• **TASK PROMPT**
Filter on the word "button": copy each matching line from the listing below.

__________________________________________________

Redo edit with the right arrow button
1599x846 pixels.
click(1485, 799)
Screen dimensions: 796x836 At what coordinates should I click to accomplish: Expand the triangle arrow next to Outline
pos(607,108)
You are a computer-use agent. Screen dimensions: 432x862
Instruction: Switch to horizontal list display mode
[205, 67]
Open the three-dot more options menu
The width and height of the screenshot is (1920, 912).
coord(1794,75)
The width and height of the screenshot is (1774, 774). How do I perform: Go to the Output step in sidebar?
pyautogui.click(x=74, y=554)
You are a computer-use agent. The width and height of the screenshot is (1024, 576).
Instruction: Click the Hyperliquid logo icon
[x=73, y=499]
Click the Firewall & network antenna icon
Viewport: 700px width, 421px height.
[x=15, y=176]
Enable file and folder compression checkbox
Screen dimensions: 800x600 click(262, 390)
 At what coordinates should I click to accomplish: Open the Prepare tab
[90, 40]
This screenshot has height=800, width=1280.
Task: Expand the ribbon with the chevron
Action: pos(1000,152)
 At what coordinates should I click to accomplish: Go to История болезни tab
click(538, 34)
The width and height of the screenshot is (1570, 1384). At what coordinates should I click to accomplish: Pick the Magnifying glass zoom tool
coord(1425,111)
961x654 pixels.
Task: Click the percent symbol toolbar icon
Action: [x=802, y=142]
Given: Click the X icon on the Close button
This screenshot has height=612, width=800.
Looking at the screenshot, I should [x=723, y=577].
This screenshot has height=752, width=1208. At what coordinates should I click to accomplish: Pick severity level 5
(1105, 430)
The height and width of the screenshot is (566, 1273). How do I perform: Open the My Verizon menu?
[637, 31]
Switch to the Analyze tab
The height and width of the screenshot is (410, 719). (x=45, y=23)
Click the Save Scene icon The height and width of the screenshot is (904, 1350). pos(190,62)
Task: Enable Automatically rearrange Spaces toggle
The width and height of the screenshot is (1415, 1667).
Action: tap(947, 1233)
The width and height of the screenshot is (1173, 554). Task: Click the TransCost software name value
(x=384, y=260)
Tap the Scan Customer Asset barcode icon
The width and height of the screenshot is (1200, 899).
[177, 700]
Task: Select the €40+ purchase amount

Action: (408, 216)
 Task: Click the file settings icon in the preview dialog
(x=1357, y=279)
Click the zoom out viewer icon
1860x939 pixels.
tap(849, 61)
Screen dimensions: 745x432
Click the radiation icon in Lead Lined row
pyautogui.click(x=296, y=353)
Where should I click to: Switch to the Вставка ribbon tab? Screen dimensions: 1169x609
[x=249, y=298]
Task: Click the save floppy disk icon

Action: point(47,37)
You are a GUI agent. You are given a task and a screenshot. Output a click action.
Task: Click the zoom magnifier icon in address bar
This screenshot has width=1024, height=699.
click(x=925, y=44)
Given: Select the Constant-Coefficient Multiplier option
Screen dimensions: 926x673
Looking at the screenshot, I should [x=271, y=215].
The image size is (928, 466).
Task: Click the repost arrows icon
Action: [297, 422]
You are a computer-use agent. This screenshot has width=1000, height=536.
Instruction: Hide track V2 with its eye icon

__________________________________________________

• **SOLUTION FOR THIS EXERCISE**
Redo edit with the right arrow button
Given: Click the X icon on the Close button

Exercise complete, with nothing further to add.